Marlène Lavrieux

Traçage de l’origine et de la connectivité sédimentaires à l’aide d’isotopie stable sur composés spécifiques et de biomarqueurs spécifiques

Marlène Lavrieux, Katrin Meusburger, Axel Birkholz, Christine Alewell

Université de Bâle, Département Sciences Environnementales, Bernoullistrasse 30, 4056 Bâle, Suisse.

La déstabilisation des versants et les transferts de matière associés font partie des causes majeures de la dégradation des écosystèmes aquatiques et de la qualité des eaux de surface. Au travers des usages des sols et des pratiques agricoles, les activités humaines modifient le risque érosif des sols et la connectivité sédimentaire des bassins-versants, devenant un facteur-clé de la dynamique sédimentaire. Ainsi, les plans de restauration et de gestion des masses d’eau ne peuvent être efficaces qu’à condition d’identifier les sources sédimentaires et leurs contributions respectives, et donc la part attribuable aux différents usages des sols et pratiques agricoles.

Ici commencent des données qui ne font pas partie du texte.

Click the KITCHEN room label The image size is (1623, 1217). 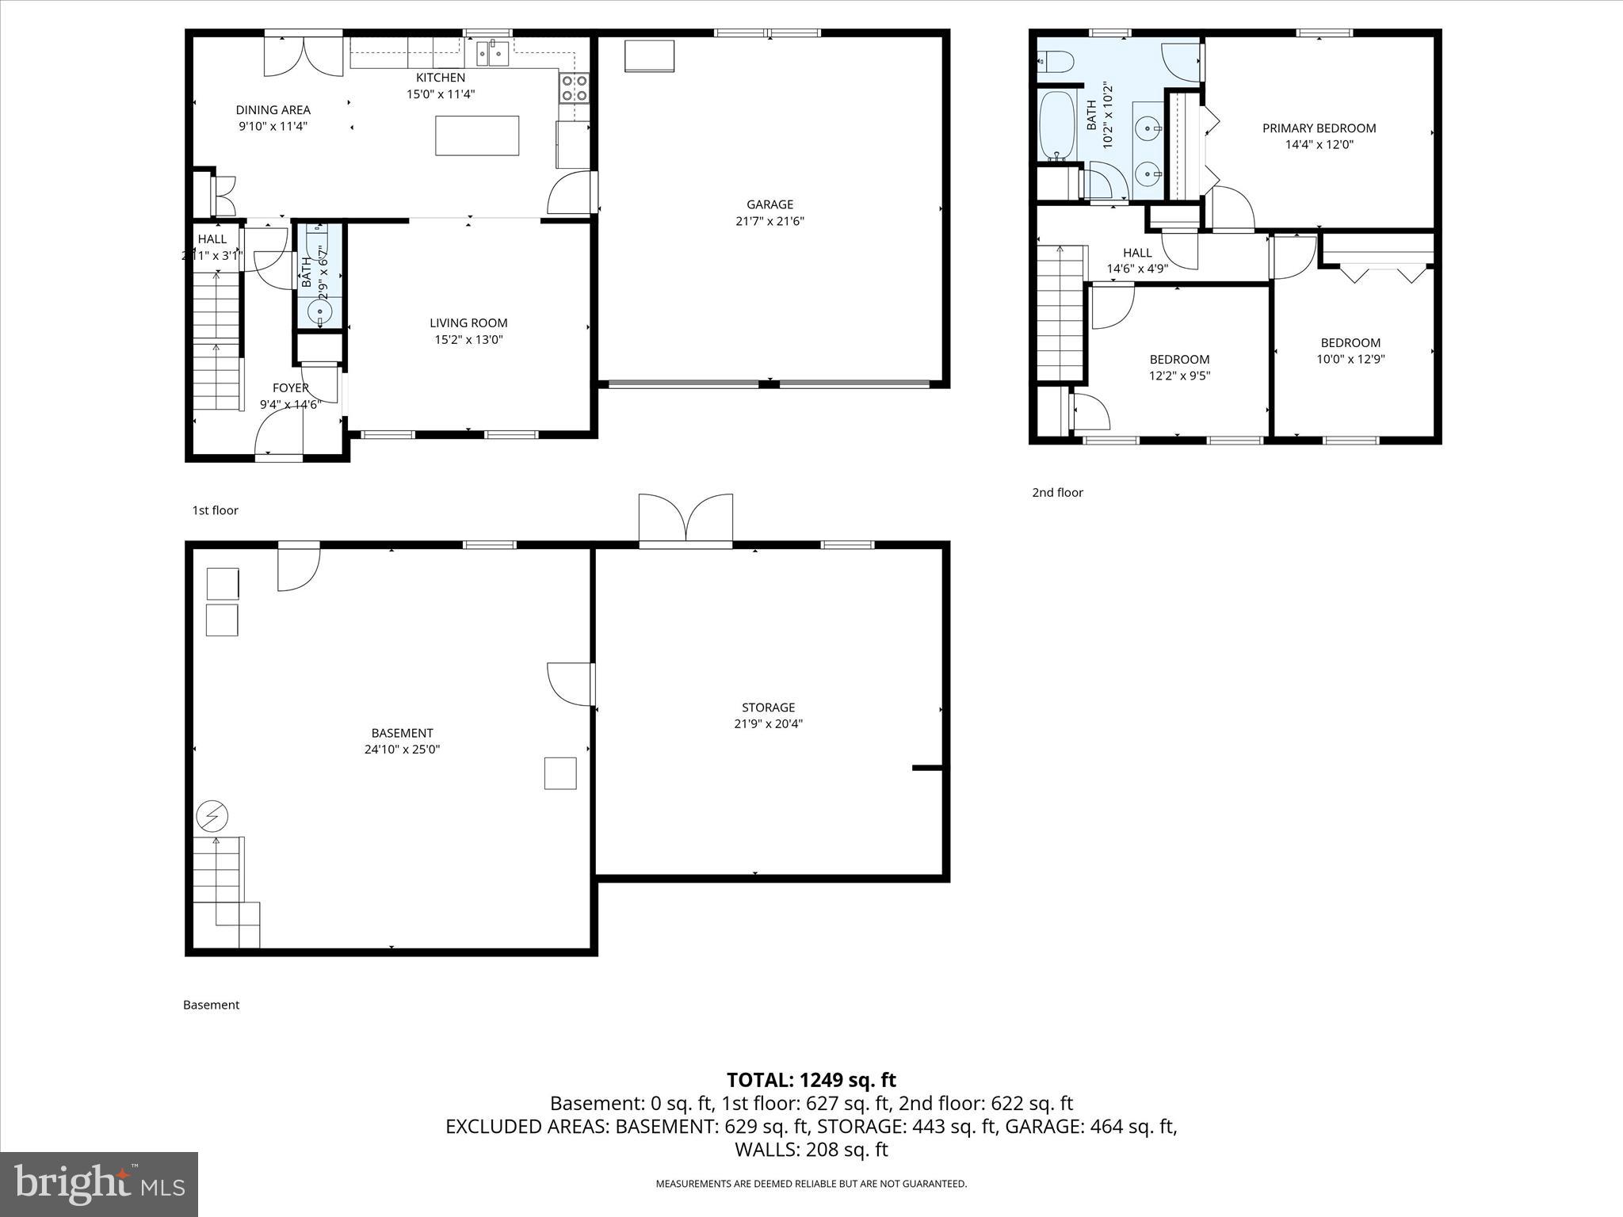441,78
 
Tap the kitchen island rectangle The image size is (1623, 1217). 477,135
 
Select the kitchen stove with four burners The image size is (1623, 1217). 575,87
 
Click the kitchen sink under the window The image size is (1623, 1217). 492,54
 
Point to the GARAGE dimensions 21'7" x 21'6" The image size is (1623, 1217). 769,222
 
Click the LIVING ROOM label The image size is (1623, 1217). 468,322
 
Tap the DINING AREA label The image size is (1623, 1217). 273,110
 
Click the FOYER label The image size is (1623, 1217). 290,387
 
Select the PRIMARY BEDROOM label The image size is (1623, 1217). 1319,128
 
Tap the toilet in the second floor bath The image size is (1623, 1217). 1054,60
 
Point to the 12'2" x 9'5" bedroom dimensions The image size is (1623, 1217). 1179,376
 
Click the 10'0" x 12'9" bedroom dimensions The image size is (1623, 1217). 1350,359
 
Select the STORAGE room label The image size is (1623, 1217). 768,708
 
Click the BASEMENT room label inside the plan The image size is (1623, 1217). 402,733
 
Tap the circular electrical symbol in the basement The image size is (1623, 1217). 212,815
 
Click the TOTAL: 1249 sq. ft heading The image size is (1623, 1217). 811,1080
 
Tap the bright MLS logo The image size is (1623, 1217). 99,1185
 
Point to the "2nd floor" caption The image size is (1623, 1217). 1057,492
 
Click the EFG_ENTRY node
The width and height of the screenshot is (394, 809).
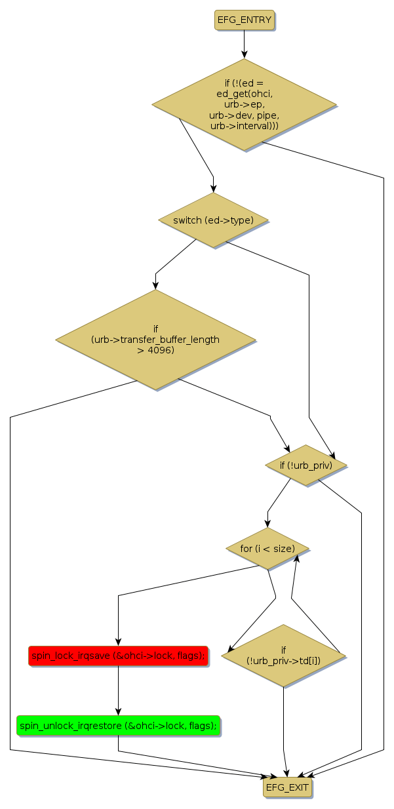[x=244, y=20]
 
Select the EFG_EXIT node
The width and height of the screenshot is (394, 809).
[x=286, y=787]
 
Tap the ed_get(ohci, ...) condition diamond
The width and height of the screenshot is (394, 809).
[x=244, y=104]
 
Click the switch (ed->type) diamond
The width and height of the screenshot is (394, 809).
[x=213, y=220]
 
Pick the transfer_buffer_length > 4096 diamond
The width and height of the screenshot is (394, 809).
[x=155, y=340]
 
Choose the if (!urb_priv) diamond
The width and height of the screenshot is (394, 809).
[x=305, y=465]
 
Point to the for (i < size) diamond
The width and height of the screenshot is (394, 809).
[x=267, y=548]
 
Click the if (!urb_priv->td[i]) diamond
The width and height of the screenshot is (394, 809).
[x=283, y=655]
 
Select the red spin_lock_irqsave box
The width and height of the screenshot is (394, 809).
[x=118, y=655]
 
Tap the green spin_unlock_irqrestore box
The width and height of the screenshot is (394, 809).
[x=118, y=725]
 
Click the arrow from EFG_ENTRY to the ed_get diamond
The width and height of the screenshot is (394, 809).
[x=244, y=44]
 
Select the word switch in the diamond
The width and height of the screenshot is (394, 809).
[x=187, y=220]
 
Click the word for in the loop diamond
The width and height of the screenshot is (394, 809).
[x=246, y=548]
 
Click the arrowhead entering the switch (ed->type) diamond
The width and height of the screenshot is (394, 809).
[x=213, y=188]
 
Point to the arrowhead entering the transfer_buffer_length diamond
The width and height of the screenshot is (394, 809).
[x=155, y=285]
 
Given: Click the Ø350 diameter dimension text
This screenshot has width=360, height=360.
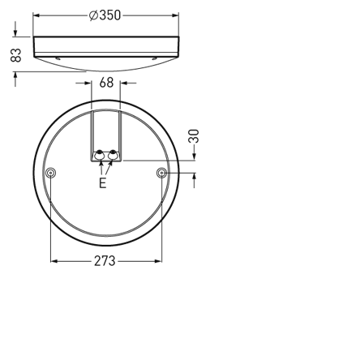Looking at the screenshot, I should [105, 15].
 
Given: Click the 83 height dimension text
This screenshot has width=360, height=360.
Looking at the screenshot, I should [15, 55].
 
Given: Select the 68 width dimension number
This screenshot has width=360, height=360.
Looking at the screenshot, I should [106, 83].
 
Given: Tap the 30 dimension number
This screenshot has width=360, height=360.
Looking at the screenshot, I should [194, 136].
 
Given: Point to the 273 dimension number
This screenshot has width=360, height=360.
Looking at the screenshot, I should [105, 261].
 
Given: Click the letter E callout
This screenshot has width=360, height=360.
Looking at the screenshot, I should [102, 183].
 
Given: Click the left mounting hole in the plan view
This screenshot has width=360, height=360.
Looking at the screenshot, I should [51, 173].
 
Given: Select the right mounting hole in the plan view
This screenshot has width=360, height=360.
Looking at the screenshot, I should [161, 173].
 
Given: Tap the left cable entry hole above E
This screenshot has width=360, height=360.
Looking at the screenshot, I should [99, 154].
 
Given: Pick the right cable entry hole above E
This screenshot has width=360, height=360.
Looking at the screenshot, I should [113, 154].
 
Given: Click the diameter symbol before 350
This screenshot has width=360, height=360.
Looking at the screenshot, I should [93, 15].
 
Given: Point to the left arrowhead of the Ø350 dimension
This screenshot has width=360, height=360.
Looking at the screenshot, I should [36, 15].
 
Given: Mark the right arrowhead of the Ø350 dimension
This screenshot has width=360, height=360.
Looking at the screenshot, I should [175, 15].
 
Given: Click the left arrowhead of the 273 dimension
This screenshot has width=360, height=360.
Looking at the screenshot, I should [55, 261].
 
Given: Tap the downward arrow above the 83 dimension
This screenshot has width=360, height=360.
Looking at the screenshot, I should [15, 32].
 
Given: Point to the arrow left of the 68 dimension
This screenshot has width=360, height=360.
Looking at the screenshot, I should [88, 83].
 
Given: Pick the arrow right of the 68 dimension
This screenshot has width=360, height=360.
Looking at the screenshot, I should [124, 83].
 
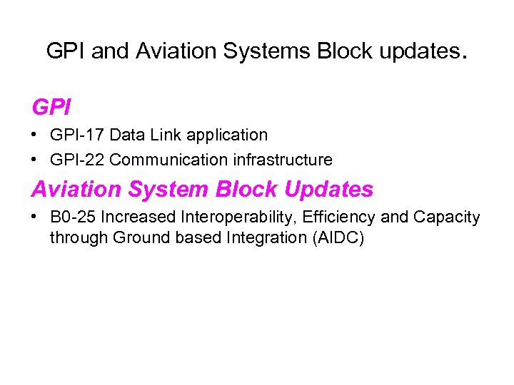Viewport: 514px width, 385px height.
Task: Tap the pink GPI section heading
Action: tap(51, 108)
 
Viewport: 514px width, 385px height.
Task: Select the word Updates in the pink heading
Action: tap(328, 190)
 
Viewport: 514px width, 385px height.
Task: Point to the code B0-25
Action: tap(73, 217)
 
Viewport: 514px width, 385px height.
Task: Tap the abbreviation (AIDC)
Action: tap(338, 237)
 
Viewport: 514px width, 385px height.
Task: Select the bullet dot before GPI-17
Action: tap(36, 135)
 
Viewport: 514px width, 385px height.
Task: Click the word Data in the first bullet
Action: tap(127, 135)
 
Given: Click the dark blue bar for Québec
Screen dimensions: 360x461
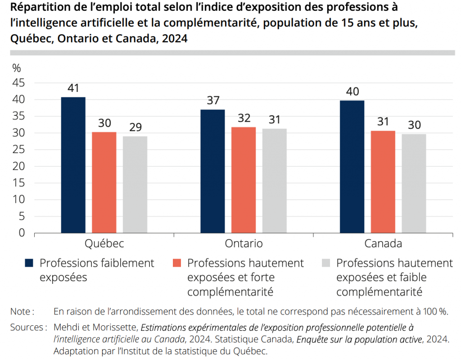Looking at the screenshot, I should coord(73,165).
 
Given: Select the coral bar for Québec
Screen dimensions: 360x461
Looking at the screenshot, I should coord(104,182).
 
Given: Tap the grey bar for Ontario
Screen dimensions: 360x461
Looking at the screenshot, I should coord(274,181).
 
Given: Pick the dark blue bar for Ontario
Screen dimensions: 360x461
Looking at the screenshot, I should coord(213,171).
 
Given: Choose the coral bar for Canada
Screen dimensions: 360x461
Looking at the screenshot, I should coord(383,182).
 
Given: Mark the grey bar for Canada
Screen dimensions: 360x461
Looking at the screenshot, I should coord(414,183).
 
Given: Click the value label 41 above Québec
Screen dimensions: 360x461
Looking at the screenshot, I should coord(73,88).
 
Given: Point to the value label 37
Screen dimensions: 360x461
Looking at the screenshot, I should coord(213,100).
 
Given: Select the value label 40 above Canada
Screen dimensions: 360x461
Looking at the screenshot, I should coord(352,91).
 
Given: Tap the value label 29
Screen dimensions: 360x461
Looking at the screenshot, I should coord(135,127).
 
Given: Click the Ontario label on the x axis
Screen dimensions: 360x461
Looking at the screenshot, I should coord(244,244).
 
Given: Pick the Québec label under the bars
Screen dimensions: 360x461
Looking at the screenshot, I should coord(104,244).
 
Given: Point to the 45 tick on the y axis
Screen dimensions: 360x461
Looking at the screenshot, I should coord(18,83).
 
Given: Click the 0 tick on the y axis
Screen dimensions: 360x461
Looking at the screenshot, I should coord(21,233).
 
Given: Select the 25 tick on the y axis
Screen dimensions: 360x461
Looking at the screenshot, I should coord(18,150).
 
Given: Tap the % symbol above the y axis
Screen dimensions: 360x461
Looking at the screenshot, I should coord(17,68).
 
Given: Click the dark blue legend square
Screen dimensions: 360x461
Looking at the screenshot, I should coord(30,263).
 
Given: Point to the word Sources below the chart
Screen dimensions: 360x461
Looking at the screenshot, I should coord(27,327).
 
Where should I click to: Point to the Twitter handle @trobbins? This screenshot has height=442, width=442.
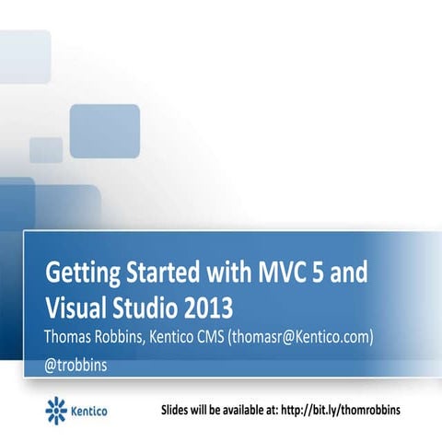76,364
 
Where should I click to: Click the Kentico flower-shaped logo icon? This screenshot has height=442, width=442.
56,408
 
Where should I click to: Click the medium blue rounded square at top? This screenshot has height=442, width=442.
104,131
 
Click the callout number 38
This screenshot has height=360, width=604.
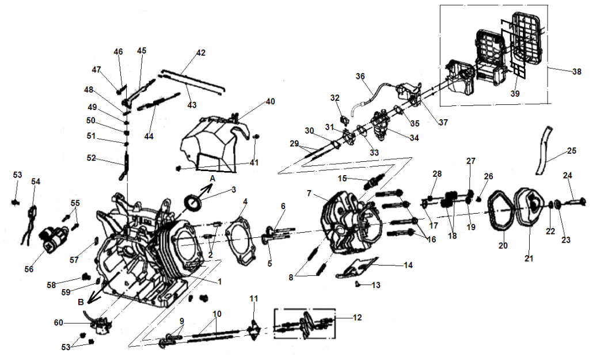click(x=576, y=72)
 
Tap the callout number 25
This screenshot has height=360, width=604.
click(x=571, y=150)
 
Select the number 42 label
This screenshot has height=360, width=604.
click(x=200, y=53)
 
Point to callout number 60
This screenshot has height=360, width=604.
click(x=58, y=323)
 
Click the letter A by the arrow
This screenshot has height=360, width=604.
click(x=212, y=179)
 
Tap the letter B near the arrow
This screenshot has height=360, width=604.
click(x=81, y=301)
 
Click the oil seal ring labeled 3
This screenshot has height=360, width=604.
click(x=193, y=203)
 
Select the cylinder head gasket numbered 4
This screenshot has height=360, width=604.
click(x=237, y=233)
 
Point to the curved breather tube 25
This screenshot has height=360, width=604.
click(x=544, y=151)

Diverses méthodes de traçage sédimentaire (« sediment fingerprinting ») basées sur les propriétés géochimiques (composition élémentaire), colorimétriques, magnétiques ou encore isotopiques (137Cs) des sédiments, sont actuellement utilisées. Cependant, ces outils ne sont pas adaptés au traçage basé sur l’usage des sols. De nouvelles approches de géochimie organique sont maintenant développées pour distinguer les contributions de sols-sources sous différents usages :

(i)  La technique de mesure des isotopes stables sur composés spécifiques (CSSI), basée sur la variabilité de la signature isotopique des biomarqueurs (ici, le 13C des acides gras) au sein du règne végétal,

(ii)                L’analyse des cortèges de biomarqueurs très spécifiques (i.e. spécifiques à l’échelle de la famille-source, voire de l’espèce-source), d’utilisation jusqu’ici principalement restreinte aux reconstructions paléo-environnementales, qui offrent également des perspectives prometteuses pour le traçage de l’origine des sédiments actuels.

L’applicabilité de la technique CSSI a été testée sur le bassin-versant de l’Enziwigger (Canton de Lucerne, Suisse), caractérisé par 3 usages de sols (forêts, cultures, prairies), tous dominés par des plantes C3. Les signatures 13C des acides gras s’avèrent suffisamment contrastées pour discriminer les sols-sources et ainsi pour quantifier, à l’aide d’un modèle de mélange, les contributions sédimentaires à la rivière.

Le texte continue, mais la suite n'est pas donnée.